Dap treatment reduced the protein levels of SGK1, p‐Foxo1, and IL‐23R in kidney Th17 cells of db/db mice. Mice were randomly allocated into the following groups: Th17 cells were isolated from the kidneys in nondiabetic C57BLKS/J mice (NC), and diabetic db/db mice treated with normal saline (DM), Dap (1 mg·kg⁻¹), or voglibose (Vog; 0.6 mg·kg⁻¹) (n = 6 for each group). The Th17 cells were collected from CD4+ CD62L+ naive T cells after stimulation with recombinant TGF‐β (3 ng·mL⁻¹), IL‐6 (300 IU·mL⁻¹), and IL‐23 (300 IU·mL⁻¹).
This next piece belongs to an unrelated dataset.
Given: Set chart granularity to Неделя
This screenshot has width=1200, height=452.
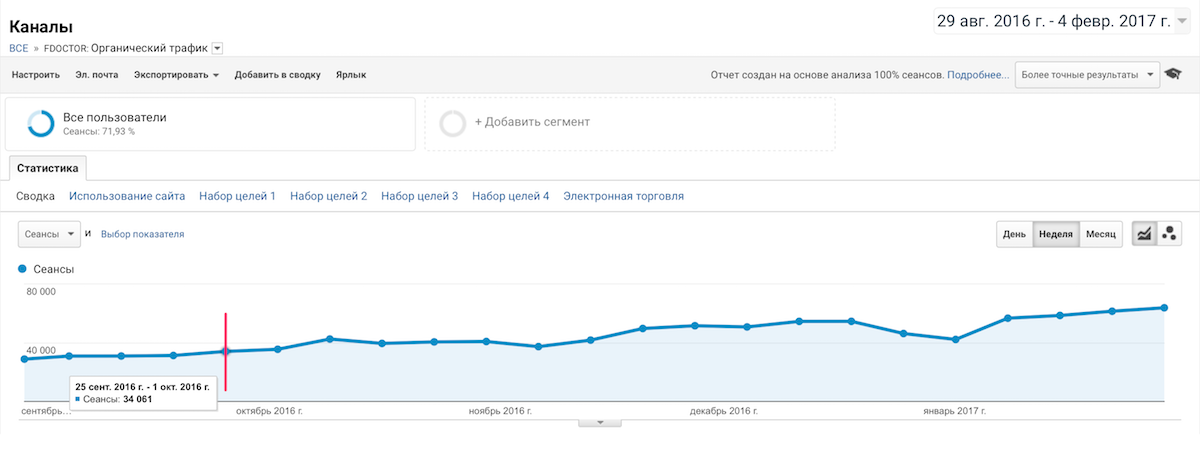Looking at the screenshot, I should pos(1056,234).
Total cell proteins were extracted from Th17 cells for western blot analyses. Equal amounts of protein (20 μg) extracted from Th17 cells were incubated with the following primary antibodies: SGK1, p‐Foxo1, and IL‐23R. (A) representative images for SGK1, p‐Foxo1, and IL‐23R expression; (B) semi‐quantitative analysis for SGK1 expression; (C) semi‐quantitative analysis for p‐Foxo1 expression; (D) semi‐quantitative analysis for IL‐23R expression. Quantitative data are presented as mean ± SD. One‐way ANOVA with SNK test or Dunnett's T3 test was used for statistical analysis. **, P < 0.01 compared with the NC group; ##, P < 0.01 compared with the DM group.